The Indian crude basket is not a traded benchmark but a derived price, calculated as a weighted average of Brent Dated (sweet crude) and the Oman-Dubai average (sour crude) based on the actual import mix. In simple terms, the basket price = (Brent price × share of Brent-linked crude) + (Oman-Dubai price × share of sour crude).
Refiners alter sourcing
As refiners alter sourcing — such as increasing intake of Brent-linked barrels — the weights shift, making the basket a dynamic reflection of India’s current import cost rather than a static global reference.
The impact of the rejig is two-fold. First, it makes the basket more representative of current procurement realities as refiners move away from a traditionally Middle East-heavy crude slate. Second, it moderates the headline monthly average during a period of extreme volatility, without reducing the actual cost burden on the economy.
“The Indian crude basket is designed to reflect the evolving sourcing pattern of imports and provide a representative benchmark of the price paid by refiners,” an official said.
The need for recalibration
The need for recalibration arose as the earlier Oman-Dubai-heavy structure had begun to reflect past import dependence rather than present procurement trends. With supply disruptions around the Strait of Hormuz which accounts for nearly 27% of global seaborne oil trade and about 20% of global oil and gas flows — refiners widened sourcing beyond the Gulf, increasing intake of Brent-linked crude.
India has significantly diversified its crude sourcing in March 2026, with Russian imports rising by around 50% to nearly 1.5 million barrels per day, alongside higher procurement from other regions to offset Middle East supply disruptions.
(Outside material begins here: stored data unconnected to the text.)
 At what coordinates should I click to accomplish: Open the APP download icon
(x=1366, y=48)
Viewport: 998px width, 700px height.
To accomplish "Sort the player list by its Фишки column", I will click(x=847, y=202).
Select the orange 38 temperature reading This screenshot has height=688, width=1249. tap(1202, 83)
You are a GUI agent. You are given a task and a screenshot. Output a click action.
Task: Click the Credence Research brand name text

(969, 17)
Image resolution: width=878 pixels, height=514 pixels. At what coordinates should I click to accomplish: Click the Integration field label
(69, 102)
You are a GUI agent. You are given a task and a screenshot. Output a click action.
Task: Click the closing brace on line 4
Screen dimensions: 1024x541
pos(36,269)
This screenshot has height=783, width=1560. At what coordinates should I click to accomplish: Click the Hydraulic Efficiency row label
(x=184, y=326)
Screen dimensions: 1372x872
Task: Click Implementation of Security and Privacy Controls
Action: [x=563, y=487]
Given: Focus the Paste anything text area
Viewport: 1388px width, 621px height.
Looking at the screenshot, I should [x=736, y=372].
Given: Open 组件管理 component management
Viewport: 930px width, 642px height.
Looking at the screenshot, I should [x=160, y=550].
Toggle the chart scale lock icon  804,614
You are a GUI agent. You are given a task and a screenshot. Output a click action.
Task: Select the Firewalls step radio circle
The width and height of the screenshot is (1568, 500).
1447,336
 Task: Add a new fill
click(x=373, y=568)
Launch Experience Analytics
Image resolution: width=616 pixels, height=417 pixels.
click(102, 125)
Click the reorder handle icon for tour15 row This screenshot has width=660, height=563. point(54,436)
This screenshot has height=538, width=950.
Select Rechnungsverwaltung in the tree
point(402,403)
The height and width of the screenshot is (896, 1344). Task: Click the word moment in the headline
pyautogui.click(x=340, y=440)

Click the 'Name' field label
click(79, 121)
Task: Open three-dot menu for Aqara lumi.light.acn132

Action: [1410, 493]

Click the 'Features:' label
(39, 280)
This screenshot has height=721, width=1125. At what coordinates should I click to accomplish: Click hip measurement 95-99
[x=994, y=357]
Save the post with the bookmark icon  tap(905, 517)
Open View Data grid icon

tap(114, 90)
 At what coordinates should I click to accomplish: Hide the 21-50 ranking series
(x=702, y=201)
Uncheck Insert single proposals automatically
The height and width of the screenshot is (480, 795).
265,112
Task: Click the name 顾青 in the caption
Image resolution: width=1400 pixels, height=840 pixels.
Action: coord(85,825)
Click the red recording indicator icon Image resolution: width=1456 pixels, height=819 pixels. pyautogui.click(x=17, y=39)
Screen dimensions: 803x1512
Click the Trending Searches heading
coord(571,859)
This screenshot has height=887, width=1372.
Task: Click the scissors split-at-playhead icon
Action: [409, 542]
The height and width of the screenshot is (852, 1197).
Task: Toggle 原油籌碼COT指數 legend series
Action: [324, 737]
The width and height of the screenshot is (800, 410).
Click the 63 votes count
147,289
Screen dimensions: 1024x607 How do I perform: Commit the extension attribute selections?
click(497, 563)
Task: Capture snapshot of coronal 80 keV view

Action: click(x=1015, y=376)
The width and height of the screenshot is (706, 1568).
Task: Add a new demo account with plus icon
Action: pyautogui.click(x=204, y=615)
This has reduced reliance on the conflict-prone Strait of Hormuz, with nearly 75% of supplies now routed through alternative channels.
This shift has raised the share of sweet crude in India’s import basket, making the revised composition more aligned with the crude slate currently being processed.
The change comes after a steep climb in India’s crude basket, which rose from $70.90 per barrel on February 26 to $127.20 on March 12, $136.56 on March 13 and $142.69 on March 16, before touching $146.09 on March 17 and peaking at $156.29 on March 19.
While prices have since moderated to $121.15 per barrel as of March 27, they remain significantly elevated compared to February levels.
For India, which imports over 85% of its crude oil requirement, such price levels continue to exert pressure on the import bill, inflation and the current account deficit.
Industry estimates suggest that every $1 per barrel increase in crude prices raises India’s annual import bill by about ₹10,000–12,000 crore, underscoring the macroeconomic impact.
A PPAC official said the revision improves the representativeness of the benchmark but does not ease the economic burden. “The basket now better reflects the actual crude mix, but the price shock continues to flow through the economy via higher import costs,” the person added.
The shift also signals a structural change in India’s energy strategy, with a rising share of Brent-linked crude pointing to diversification away from a Middle East-centric supply base.
While this improves supply resilience, it also exposes India to a broader range of global price dynamics.
The recalibrated basket, therefore, reflects current import realities more accurately, but even as prices ease from peak levels, the underlying cost pressure remains firmly in place.